=== DATASET RECORDS ===

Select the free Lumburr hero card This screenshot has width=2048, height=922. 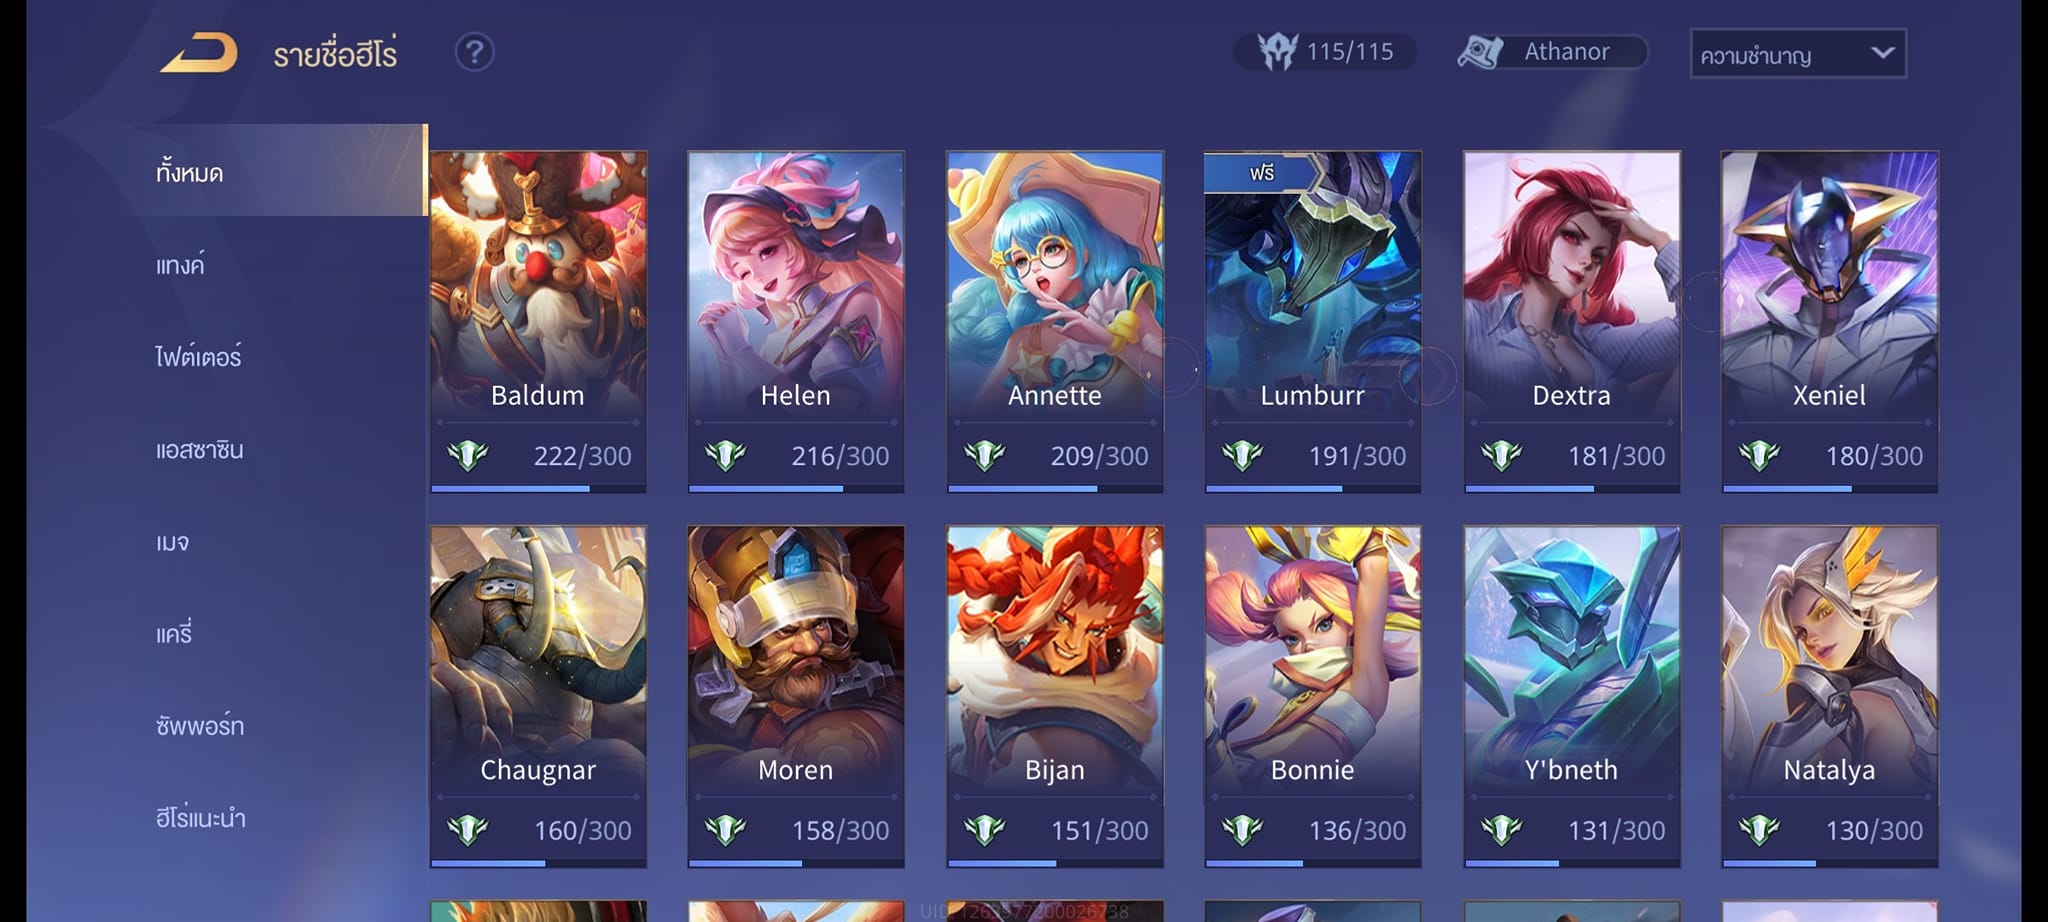point(1313,321)
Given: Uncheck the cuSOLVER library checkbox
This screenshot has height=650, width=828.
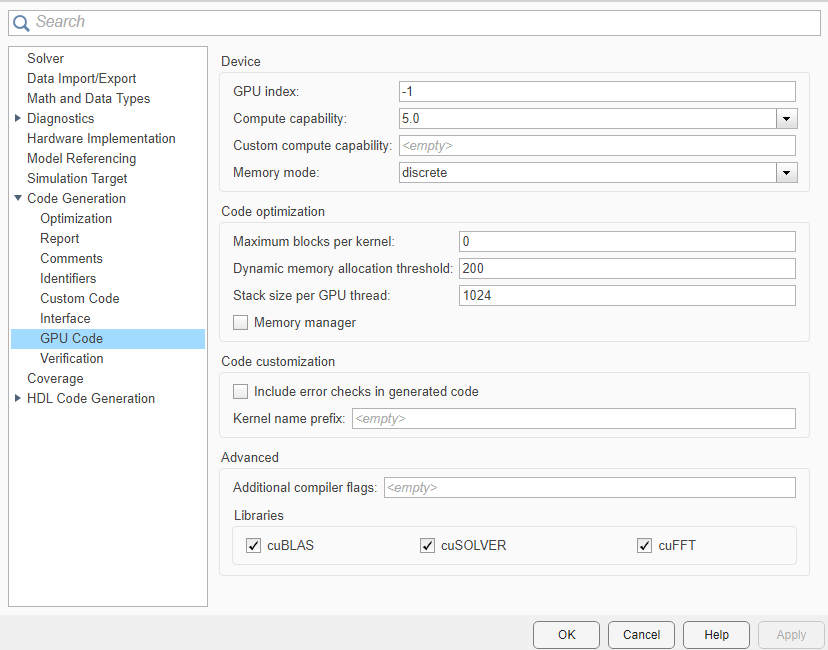Looking at the screenshot, I should pos(427,545).
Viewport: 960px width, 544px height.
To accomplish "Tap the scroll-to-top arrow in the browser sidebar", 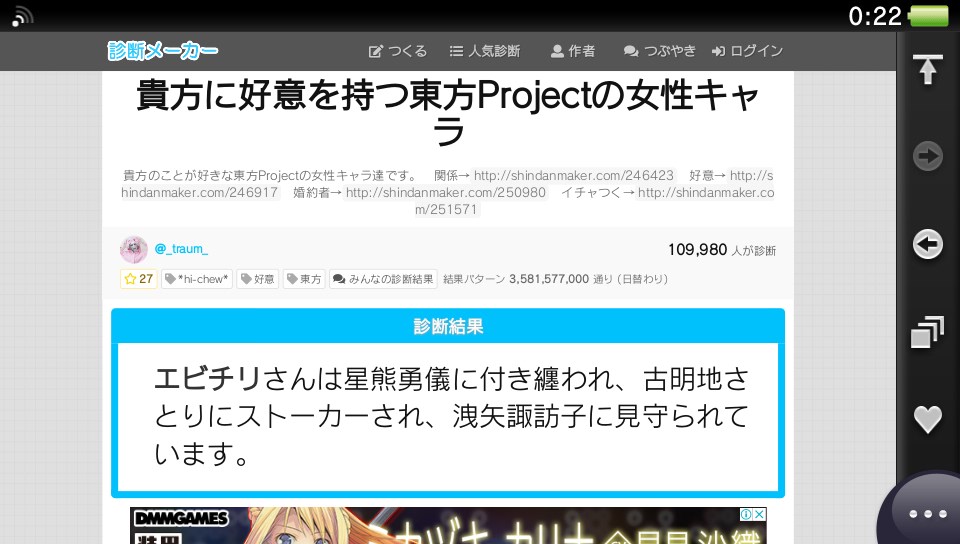I will (928, 69).
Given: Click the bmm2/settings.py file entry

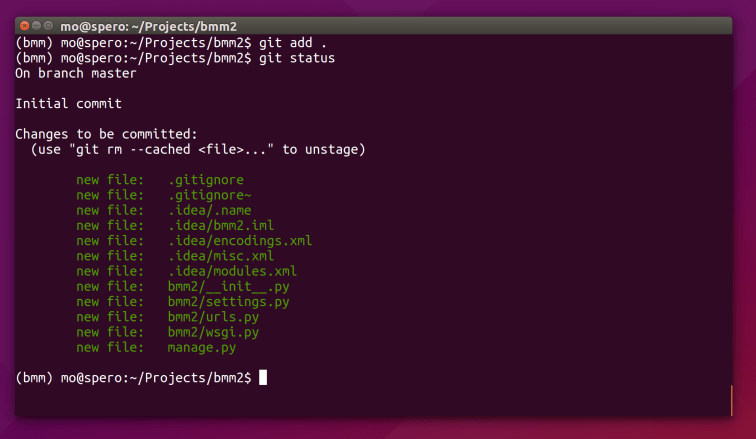Looking at the screenshot, I should point(228,301).
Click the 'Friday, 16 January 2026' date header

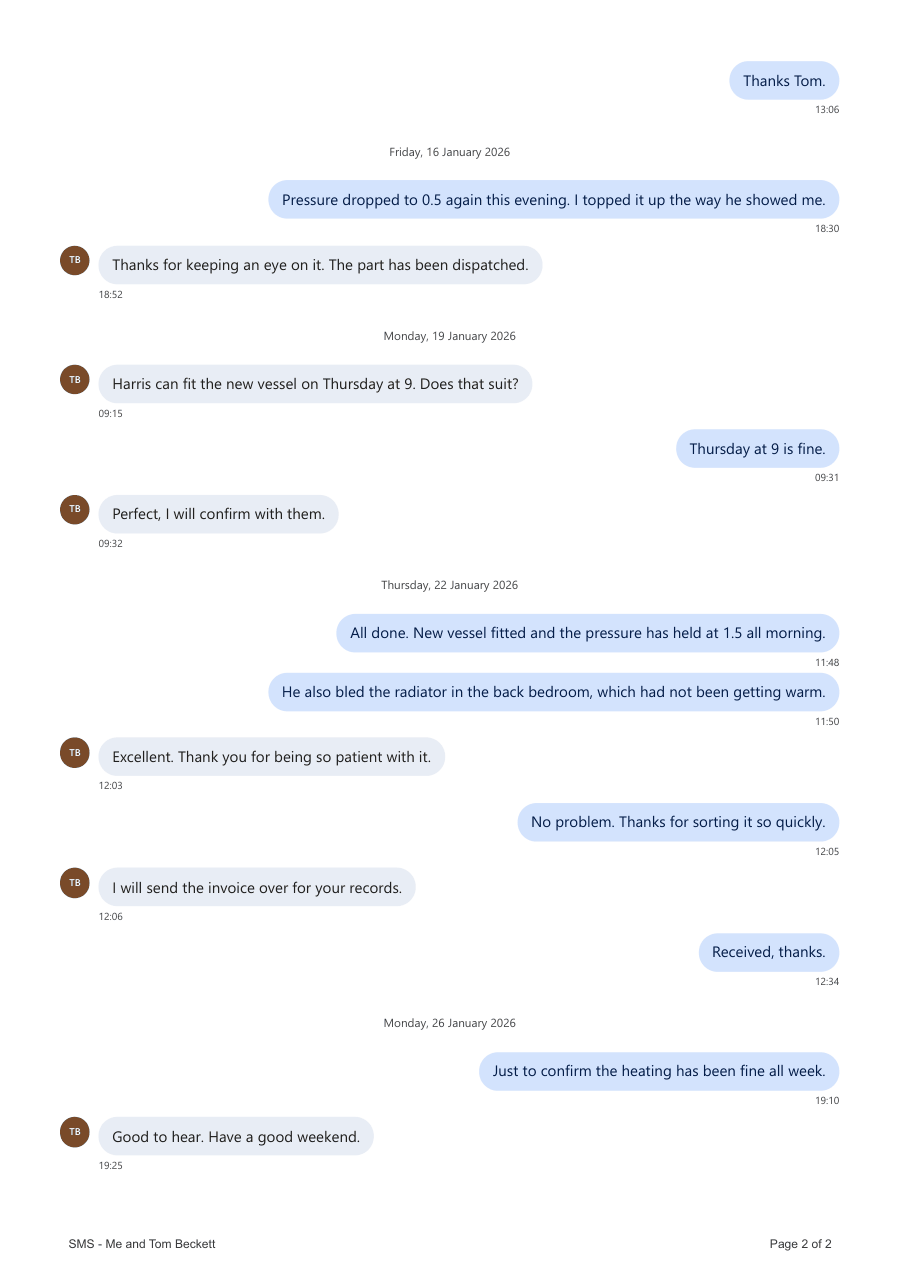pos(450,152)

===

PROBLEM STATEMENT =>
Each line from the one containing "Given: Click the bmm2/settings.py file entry" through the final line of the data must be reproduced exactly, both ends included, with no pictures in the copy.

SOLUTION =>
Given: Click the bmm2/settings.py file entry

Looking at the screenshot, I should point(228,301).
Click the 'Friday, 16 January 2026' date header

pos(450,152)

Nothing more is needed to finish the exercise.